I run my view of TMC in dark, so writing in green (my fav color)...

FWIW I agree AI can do amazing amazing things... but I think that does tend to induce the idea it can do ANY amazing thing, and I'm not sure I agree with that.


Regarding redundancy--I think you are conflating 2 different things?

There's 2 nodes but they are absolutely not redundant and haven't been in years because there isn't enough compute on either node to run the system... They only ran a full copy of the full stack on each node for about 6ish months back in late 2019/early 2020 and haven't been able to since as compute demands increased beyond the capacity of a single node.

There's also 2 NPUs per node- but last I saw those were being used together for more compute, not as redundancy for each other (in fact most writeups with any detail I can find specifically cite the combined throughput of the two)... but even if they were running independently, that doesn't make the whole node redundant because they can't fit all the code in a single node (even WITH 2 NPUs) so again- not redundant.

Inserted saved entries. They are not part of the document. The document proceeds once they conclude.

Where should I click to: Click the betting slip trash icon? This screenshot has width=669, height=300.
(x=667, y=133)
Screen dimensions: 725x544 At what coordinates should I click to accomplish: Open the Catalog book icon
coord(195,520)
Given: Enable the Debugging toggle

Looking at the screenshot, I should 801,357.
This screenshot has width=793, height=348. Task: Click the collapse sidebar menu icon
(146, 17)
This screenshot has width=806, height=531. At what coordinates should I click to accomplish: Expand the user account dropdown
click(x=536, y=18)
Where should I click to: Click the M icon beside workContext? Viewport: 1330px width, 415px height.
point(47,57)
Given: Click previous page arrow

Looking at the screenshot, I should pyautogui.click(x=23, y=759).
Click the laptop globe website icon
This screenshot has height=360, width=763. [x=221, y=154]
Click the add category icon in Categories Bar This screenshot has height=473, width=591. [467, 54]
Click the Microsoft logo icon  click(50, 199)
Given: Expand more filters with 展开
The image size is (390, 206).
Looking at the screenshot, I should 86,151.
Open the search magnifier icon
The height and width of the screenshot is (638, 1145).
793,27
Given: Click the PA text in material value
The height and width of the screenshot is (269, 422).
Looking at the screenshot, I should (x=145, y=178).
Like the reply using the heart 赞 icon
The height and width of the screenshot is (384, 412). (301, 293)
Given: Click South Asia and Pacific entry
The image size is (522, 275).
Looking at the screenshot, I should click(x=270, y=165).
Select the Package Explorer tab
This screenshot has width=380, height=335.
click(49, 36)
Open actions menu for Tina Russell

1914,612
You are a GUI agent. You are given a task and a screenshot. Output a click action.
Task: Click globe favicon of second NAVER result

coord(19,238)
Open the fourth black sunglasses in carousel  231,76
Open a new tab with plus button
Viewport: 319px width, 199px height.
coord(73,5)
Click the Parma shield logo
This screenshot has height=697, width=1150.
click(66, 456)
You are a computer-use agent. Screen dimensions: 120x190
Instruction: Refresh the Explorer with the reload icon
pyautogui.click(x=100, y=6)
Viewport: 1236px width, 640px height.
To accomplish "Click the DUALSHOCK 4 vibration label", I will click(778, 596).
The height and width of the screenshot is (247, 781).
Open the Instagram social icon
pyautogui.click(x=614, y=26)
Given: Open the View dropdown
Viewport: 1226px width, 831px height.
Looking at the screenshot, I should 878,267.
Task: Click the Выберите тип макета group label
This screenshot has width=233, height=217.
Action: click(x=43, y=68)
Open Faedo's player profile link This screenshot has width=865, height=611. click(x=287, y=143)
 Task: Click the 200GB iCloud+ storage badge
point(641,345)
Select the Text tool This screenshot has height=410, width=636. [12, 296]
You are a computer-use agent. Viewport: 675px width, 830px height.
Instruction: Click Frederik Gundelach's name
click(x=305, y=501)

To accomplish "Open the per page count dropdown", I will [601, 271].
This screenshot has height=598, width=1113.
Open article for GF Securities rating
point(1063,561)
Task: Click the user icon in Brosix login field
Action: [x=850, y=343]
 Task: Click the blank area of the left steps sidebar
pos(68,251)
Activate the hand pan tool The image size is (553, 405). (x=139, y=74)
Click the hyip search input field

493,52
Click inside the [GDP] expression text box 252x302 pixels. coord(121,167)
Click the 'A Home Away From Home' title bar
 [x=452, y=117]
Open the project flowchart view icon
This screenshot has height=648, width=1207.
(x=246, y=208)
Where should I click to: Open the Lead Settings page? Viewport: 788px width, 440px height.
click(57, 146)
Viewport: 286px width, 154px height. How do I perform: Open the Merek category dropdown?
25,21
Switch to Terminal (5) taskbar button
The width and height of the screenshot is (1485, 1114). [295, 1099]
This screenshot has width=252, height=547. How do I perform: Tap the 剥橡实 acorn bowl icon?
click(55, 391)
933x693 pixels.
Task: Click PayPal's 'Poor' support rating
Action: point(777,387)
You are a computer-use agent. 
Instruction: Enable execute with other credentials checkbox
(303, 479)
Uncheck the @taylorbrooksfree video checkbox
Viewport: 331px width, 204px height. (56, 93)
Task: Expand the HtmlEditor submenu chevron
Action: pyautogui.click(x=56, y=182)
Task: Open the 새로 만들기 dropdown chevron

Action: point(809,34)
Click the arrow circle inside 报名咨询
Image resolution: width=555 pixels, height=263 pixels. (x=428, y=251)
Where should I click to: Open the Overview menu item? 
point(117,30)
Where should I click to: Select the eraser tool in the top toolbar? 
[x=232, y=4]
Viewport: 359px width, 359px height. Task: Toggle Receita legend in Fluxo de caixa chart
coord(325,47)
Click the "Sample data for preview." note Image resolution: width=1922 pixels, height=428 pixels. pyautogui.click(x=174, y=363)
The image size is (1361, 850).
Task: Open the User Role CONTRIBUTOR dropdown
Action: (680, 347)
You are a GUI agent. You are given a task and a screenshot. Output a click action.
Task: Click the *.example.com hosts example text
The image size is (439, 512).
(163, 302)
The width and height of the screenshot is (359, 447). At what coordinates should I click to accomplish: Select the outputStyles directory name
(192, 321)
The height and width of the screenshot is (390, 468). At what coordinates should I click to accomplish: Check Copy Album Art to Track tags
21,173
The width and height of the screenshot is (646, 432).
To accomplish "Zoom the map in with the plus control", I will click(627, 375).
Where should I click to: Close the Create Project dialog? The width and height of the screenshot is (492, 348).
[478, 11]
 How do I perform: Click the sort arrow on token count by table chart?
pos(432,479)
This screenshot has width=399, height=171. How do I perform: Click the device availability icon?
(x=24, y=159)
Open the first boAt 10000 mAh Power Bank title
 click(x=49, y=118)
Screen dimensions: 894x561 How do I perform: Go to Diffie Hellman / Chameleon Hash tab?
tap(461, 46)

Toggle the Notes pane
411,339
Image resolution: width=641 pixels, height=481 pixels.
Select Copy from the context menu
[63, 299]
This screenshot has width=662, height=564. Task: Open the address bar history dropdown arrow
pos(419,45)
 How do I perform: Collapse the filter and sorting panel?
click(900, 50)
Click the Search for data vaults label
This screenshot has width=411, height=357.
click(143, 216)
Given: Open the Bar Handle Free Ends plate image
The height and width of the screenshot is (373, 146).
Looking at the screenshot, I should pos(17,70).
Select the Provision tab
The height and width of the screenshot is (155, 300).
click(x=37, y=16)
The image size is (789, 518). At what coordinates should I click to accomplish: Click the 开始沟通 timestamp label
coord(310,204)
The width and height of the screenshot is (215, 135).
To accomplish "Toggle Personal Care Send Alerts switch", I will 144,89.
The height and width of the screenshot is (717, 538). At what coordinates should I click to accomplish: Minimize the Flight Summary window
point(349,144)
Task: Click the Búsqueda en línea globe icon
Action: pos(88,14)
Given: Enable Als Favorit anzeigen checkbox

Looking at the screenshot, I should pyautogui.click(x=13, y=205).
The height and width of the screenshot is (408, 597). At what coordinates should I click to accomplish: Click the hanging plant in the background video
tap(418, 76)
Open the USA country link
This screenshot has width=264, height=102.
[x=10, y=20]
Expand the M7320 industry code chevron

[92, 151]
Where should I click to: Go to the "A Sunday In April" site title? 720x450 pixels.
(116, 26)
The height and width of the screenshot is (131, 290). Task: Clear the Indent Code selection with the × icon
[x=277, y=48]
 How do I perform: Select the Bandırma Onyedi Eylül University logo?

There BEING two entire nodes was explicitly for redundancy per the presentation where HW3 was revealed- but they ran out of compute roughly mid-2020 in a single node so that has been long gone.

This has been pretty widely discussed- for years- so I'm unsure why you still think they "have plenty"?

If they had plenty they would not be node-splitting code, as that causes a large hit to performance because the system was never designed for that and you take a big performance hit crossing between nodes. Instead they'd be running the prod stack in one node, and all the test/campaign code in node B. They can't because the prod stack doesn't have nearly enough compute for it and hasn't since at least mid-2020.

Green quite some time ago on this said:
do keep in mind that cross-node multitasking is much-much-much harder than local node, so IMO going for that trouble signifies how badly they need the extra compute



As to the rest, as I say, it largely reads like "AI does amazing things, so clearly it'll keep doing even more amazing ones that solve all these issues" which still reads as magical thinking to me.

I'm not remotely an expert on AI or ML- want to be clear on that. So I do think at least SOME of what you suggest is solvable with AI... I'm not convinced all of it is, but....

But I have read papers on for example some of the really amazing stuff they can do cleaning up things like "cameras that get raindrops on them" so I can understand why that may seem solvable... but for one, those papers are generally using significantly higher resolution cameras to start with, so they have a LOT more information to use to clean up the image... and for another they're not typically ALSO trying to use the image to, in real time, determine distance, speed, etc in mono (which is also solvable of course but adds a lot more compute and complexity in addition to the image cleanup and it ALL has to happen virtually instantly in real time)....and speaking of real time, the cleanup generally takes a LONG time (relative to the time a car has to understand what it is seeing)- one paper I recall to do this on images roughly the resolution of Teslas cameras would take almost 1 full second per frame of added processing- which is massively too much delay to be useful for driving even if you had the spare compute available to do it- which HW3 does not. Those papers are a few years old now, doubtless they've improved, and video prob. improves further- but I'm not aware of it having improved so much it wouldn't add too much processing time for driving at speed exclusively on vision, again if the spare compute to do it existed.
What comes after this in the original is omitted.